Now of course they’re going to be treated with chemotherapy or targeted therapies or immunotherapies to help control the cancer, but one of the other strategies that’s employed are bone strengthening agents. They come in really two forms, and the goals of giving a bone strengthening agent really are to delay skeletal-related events or fractures, and also strengthen the bones. I would say that they’re the standard of care for any patient with lung cancer who has bone metastases.
So currently there are two approved drugs for lung cancer patients with bone metastases. The first is called zoledronic acid, it’s given every three weeks and it’s a class of drugs called a bisphosphonate. These drugs are also used for osteoporosis.
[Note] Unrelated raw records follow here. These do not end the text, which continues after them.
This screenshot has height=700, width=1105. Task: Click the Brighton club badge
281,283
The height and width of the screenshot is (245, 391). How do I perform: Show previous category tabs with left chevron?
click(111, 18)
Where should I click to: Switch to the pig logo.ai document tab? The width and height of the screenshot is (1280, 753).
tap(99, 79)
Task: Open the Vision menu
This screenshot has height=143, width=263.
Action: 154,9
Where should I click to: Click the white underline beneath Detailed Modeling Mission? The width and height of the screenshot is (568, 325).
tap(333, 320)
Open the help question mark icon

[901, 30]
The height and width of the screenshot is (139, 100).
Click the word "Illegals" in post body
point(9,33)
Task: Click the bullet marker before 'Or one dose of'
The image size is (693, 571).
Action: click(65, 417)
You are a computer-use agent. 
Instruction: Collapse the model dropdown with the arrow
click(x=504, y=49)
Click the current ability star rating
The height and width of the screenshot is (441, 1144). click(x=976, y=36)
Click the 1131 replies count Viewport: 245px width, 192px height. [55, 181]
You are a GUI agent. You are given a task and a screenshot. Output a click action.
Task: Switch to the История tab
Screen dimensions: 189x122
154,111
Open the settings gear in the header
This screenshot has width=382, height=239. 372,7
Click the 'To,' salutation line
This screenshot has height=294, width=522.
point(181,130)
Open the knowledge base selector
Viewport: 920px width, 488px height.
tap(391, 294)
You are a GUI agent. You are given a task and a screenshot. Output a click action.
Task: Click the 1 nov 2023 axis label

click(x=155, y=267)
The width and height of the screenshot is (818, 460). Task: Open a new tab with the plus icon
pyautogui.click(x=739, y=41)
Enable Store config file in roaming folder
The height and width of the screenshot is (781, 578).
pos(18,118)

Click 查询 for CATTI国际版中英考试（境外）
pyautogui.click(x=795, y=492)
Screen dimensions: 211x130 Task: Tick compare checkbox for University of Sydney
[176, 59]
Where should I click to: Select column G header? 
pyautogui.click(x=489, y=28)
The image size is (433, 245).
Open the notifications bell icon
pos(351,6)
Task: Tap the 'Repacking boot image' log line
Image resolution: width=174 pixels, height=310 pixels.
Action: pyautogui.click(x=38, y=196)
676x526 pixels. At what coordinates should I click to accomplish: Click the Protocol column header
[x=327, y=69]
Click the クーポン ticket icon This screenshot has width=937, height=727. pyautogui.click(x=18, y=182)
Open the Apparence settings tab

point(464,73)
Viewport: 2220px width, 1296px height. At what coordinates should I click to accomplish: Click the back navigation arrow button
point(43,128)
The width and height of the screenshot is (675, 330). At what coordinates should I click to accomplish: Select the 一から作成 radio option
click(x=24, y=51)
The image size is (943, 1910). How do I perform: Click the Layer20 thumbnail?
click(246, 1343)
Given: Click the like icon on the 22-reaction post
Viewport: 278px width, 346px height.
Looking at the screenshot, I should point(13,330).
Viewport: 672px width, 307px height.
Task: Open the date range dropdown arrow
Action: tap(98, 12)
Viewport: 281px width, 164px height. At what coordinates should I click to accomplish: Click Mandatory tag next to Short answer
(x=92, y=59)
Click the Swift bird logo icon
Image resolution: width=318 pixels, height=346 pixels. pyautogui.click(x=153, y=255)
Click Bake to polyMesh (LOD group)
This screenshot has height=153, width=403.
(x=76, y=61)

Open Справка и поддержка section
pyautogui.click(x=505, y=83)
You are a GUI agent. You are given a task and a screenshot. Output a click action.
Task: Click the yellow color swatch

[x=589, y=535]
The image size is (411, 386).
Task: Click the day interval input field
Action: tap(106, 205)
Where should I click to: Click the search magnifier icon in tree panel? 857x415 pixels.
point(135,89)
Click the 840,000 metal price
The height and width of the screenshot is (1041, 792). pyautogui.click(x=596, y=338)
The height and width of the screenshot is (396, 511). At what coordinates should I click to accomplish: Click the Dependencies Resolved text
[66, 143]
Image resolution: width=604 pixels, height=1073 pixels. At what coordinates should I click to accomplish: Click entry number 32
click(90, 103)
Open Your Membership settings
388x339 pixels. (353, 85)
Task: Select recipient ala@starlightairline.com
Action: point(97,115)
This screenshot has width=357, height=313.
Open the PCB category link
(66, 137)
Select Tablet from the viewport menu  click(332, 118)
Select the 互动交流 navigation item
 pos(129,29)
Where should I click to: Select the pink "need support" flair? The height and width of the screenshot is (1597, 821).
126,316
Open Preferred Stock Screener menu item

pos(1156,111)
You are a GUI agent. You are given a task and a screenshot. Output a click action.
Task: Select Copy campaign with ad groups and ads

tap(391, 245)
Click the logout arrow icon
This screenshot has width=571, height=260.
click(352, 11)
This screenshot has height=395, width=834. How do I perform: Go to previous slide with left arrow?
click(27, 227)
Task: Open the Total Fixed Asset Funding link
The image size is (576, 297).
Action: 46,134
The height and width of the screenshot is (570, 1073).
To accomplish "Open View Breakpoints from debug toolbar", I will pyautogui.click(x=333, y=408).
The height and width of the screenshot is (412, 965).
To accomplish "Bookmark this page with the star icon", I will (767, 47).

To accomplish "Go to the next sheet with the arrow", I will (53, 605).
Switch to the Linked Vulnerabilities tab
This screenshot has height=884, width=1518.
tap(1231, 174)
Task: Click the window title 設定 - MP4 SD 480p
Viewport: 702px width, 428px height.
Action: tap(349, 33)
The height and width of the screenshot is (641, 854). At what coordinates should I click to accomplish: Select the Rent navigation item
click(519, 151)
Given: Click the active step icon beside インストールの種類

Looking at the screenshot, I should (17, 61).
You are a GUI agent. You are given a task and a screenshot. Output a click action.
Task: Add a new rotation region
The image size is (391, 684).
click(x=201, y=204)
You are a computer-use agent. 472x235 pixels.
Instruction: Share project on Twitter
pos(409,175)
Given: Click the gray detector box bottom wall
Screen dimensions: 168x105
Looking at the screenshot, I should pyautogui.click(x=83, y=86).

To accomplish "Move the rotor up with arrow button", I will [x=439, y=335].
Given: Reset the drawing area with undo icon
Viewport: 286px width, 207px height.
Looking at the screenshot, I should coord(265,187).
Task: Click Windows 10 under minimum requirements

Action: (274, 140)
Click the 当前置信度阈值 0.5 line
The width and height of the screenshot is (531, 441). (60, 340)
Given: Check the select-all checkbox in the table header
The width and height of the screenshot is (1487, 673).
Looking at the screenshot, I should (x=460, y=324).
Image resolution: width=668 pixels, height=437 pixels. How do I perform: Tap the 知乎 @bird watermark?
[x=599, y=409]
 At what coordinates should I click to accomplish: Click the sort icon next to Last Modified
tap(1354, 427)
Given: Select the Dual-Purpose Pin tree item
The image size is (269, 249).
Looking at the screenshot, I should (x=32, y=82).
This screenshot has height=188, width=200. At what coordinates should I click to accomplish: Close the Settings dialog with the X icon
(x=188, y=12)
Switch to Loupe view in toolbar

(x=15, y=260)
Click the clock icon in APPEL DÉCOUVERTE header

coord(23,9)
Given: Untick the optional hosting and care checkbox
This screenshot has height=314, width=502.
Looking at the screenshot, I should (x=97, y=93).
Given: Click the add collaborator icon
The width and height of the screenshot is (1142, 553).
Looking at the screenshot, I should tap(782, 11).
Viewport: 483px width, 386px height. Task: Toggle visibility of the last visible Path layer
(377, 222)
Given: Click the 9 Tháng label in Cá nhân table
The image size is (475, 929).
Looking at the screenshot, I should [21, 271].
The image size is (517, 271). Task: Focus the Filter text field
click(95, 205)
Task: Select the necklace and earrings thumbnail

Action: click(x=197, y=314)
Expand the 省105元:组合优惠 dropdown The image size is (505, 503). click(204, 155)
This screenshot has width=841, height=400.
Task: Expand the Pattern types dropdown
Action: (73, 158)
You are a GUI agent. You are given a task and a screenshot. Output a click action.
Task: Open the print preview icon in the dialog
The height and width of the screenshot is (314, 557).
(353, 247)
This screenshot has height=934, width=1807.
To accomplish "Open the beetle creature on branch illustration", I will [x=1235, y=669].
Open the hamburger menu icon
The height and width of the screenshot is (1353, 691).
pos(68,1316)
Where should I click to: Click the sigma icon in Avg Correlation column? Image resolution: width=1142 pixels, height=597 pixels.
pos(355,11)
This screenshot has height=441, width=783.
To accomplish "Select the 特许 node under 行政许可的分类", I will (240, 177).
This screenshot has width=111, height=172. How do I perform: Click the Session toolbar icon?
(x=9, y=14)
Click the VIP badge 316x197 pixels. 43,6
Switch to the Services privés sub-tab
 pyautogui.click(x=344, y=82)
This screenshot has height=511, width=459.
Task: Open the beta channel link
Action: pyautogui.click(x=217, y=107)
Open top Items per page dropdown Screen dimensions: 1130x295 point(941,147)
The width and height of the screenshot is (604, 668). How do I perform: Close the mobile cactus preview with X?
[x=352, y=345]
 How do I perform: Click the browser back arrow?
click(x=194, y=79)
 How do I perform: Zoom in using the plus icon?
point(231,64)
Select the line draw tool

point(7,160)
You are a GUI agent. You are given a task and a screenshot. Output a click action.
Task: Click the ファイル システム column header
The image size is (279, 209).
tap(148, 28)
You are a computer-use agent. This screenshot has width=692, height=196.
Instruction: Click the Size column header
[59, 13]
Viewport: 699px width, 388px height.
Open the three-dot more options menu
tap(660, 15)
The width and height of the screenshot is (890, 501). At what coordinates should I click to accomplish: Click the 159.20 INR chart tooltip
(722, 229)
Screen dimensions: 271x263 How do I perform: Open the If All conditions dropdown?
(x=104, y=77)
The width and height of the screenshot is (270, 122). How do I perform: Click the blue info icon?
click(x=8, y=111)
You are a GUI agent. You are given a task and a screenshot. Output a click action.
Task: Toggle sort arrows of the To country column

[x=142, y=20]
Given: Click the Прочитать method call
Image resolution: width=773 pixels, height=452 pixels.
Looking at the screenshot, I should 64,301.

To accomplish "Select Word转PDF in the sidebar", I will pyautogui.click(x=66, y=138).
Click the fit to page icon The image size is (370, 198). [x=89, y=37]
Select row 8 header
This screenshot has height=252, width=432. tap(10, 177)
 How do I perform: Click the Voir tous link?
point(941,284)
What we know about zoledronic acid or Zometa is that it does delay skeletal-related events or fractures in patients who get these drugs who have bone metastases in lung cancer.
The second class of drugs are called RANK-Ligand inhibitors, and the drug that’s approved for lung cancer is denosumab or Xgeva. This drug is a little different in its administration — it’s given subcutaneously rather than intravenously, and it’s also given every four weeks rather than every three weeks.
I think what we know about both of these drugs is that they do help strengthen the bones and delay skeletal-related events, but there’s a hint that denosumab, that second drug I mentioned, may also have some sort of anti-tumor effect. I’m not sure that this is completely ironed out in the literature, but we do know at least in one study published in 2012 that patients who actually got denosumab as a bone strengthening agent actually lived longer than those patients who got zoledronic acid. Now whether we can make or glean any major messages from this, I’m not sure. Nevertheless, my practice has been that any patient with lung cancer who develops bone metastases needs to be put on one of these two drugs.
These drugs do have side effects — one of the side effects with zoledronic acid is osteonecrosis of the jaw. This has happened in a very, very small percentage of patients so I don’t think that’s enough of a concern for me not to use the drug. Both of these drugs are extremely well tolerated and actually do help with the end points that I mentioned in terms of delaying fracture for those patients with bone metastases, but also potentially improving outcomes specifically with denosumab.